Tuesday, December 23, 2014

Bremerton Ferry

I've decided I need a ferry in my life.

It was all rather a shock when we went to visit our son near Seattle last summer.

I knew he lived on a peninsula.

I knew he had to take a ferry to come and go with any efficiency what so ever.

I even knew we would have to take the ferry to get to his house.

Somehow, though, I had a small ferry in mind.

     A quick trip across the bay ferry.

          A maybe fifteen minutes if we timed it just right ferry.

The conversation when we got off the plane didn't quite go as expected.

"We're here.  We just have to pick up the rental car and we'll be on our way.  If you want to meet us at the dock, we'll go get some dinner."

"You won't be here in time for dinner.  The ferry leaves in fifteen minutes."

"Oh.  Well, I preregistered the car.  Surely it won't take too long."  (Seriously?  You'd think I'd never rented a car before.)

"Aren't you at the airport."


"The airport is a good hour from the terminal."

"Oh.  Well, ok. I guess we'll just catch the next one then."

"That's an hour."

"An hour?"

"And the trip is over an hour."

"An hour???"

Yes, an hour.  And that didn't include sitting in the line waiting to drive onto the ferry, then sitting in the line waiting to drive off.  It seemed interminable on that first ride.

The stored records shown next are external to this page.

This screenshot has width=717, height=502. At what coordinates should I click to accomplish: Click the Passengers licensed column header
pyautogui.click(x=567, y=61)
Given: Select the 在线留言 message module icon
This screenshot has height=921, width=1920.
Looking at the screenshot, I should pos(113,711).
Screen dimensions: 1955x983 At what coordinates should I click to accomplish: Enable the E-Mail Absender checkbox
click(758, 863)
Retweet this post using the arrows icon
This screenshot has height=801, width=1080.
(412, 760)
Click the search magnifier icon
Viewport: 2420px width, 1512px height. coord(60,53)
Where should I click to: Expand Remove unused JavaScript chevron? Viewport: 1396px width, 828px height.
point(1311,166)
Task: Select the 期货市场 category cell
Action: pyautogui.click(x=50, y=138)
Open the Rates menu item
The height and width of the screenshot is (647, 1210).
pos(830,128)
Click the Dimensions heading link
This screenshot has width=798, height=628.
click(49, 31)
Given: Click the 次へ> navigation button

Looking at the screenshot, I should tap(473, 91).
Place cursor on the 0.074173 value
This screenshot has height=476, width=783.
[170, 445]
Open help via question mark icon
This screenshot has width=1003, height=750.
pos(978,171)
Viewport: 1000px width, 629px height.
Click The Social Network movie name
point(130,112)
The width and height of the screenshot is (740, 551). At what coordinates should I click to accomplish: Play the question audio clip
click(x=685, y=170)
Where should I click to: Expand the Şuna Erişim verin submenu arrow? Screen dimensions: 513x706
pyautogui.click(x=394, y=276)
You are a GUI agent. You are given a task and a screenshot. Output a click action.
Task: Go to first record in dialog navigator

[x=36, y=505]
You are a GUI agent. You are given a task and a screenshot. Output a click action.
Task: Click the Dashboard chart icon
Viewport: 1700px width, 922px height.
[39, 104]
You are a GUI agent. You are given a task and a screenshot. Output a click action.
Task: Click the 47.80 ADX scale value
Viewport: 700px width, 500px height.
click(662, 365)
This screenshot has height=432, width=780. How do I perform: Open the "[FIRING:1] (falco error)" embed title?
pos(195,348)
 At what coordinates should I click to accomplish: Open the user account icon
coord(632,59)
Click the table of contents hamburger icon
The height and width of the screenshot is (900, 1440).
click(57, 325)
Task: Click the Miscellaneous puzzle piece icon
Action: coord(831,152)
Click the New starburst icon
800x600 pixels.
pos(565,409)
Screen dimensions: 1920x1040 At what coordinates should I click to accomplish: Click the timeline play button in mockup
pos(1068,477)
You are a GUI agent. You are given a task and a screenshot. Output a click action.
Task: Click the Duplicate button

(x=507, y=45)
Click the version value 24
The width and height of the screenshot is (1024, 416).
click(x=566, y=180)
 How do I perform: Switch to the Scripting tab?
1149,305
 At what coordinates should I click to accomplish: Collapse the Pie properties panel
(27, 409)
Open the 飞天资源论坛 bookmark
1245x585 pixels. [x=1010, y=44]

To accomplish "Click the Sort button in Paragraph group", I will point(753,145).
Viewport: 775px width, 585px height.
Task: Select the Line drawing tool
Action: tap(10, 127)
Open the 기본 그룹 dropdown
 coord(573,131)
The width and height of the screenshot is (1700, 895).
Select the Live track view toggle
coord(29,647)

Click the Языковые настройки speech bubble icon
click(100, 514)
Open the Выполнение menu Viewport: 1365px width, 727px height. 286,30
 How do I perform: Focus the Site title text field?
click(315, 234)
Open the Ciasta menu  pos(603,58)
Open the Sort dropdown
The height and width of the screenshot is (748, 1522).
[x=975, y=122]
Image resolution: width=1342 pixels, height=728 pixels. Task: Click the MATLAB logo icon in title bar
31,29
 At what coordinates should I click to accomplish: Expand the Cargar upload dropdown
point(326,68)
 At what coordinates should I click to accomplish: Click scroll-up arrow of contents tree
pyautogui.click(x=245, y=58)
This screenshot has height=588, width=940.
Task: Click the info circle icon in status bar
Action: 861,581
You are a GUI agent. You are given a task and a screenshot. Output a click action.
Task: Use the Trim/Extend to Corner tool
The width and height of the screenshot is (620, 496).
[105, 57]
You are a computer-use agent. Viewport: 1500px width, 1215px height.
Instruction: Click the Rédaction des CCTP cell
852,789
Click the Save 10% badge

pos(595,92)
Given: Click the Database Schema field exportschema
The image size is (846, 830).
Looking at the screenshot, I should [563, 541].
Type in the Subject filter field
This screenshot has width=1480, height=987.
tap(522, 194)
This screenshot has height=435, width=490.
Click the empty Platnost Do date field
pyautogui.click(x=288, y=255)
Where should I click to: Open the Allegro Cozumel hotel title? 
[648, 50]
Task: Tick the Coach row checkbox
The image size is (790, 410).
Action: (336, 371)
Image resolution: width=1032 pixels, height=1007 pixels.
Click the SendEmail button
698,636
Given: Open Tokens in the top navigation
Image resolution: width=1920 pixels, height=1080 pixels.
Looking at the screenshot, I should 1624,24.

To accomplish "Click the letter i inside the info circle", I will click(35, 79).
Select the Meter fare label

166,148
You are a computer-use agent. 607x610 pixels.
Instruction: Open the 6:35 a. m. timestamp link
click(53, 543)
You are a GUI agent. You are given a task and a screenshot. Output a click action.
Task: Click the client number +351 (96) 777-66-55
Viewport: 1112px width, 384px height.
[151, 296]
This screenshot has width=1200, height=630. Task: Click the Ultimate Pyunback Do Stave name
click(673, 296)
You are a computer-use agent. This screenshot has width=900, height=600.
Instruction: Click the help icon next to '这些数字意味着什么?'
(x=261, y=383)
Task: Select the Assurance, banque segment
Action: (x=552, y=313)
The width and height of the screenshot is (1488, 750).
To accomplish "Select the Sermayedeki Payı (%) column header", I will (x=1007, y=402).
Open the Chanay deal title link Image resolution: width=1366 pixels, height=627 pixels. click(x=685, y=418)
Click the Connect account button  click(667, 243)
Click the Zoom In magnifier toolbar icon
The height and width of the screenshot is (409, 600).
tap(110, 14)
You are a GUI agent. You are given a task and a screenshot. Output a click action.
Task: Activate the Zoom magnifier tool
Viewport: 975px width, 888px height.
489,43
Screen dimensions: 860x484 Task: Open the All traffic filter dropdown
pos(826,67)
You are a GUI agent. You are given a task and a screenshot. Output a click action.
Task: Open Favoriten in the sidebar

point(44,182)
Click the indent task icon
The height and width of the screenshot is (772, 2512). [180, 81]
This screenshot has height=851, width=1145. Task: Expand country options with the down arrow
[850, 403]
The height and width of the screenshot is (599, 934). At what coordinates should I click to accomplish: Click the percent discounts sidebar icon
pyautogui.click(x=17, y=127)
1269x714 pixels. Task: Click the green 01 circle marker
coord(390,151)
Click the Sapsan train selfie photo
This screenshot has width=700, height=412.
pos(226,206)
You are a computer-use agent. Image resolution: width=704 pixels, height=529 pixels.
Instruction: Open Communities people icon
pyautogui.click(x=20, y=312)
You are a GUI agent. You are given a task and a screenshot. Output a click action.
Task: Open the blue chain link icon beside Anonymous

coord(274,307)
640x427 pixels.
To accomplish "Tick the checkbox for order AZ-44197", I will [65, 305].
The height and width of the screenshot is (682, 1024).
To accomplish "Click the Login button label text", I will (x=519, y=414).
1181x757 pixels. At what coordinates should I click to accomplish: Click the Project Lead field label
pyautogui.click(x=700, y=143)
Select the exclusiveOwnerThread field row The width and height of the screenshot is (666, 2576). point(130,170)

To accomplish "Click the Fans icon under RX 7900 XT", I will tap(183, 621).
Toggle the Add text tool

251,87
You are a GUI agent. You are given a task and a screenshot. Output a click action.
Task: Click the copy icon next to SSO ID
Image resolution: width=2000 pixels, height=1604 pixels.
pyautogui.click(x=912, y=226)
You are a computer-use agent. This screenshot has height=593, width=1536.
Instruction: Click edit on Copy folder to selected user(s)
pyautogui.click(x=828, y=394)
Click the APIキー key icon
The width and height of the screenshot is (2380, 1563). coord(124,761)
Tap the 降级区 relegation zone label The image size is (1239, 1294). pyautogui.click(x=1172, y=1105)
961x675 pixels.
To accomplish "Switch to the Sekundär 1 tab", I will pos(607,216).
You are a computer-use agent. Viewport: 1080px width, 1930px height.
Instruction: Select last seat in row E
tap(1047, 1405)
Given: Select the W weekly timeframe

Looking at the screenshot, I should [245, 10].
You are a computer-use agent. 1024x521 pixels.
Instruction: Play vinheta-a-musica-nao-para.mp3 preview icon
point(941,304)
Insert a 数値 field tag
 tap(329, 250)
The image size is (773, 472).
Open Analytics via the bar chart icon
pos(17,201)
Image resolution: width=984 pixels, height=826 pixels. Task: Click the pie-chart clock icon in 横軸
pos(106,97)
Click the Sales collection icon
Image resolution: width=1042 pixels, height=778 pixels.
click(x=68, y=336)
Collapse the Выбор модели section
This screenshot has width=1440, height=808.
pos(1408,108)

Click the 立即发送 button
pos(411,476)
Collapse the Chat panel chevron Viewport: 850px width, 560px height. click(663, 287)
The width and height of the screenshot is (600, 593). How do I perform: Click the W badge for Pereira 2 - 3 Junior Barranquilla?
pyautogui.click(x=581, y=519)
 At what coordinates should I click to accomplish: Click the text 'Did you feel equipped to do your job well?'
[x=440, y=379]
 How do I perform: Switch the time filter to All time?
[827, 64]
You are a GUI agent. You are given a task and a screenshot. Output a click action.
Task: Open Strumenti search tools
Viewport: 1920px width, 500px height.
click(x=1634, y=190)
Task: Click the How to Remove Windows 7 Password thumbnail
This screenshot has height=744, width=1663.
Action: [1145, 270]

People really do this every day?

I couldn't imagine the planning to meet the schedules, the enforced captivity, the constant tension of lost control.  An hour, each way, for every casual trip into town.  

For that one hour, there was absolutely nothing I could do about time.  I couldn't hurry the captain, I couldn't pass a slow vehicle, I couldn't rush to meet a schedule.  It was all completely out of my control.


The ultimate fantasy of modern life.  With our phones and messages and voice mails and all day every day contact, just who is really in control?

All through that week, as I floated day by day, twisting through the inlet, back and forth, I relinquished all thoughts of control.

For fifty-five minutes, all I could do was talk to my family, read a good book, take a quick nap, or just stand on the deck and watch the mountains float by.  

What a wonderfully peaceful way to live.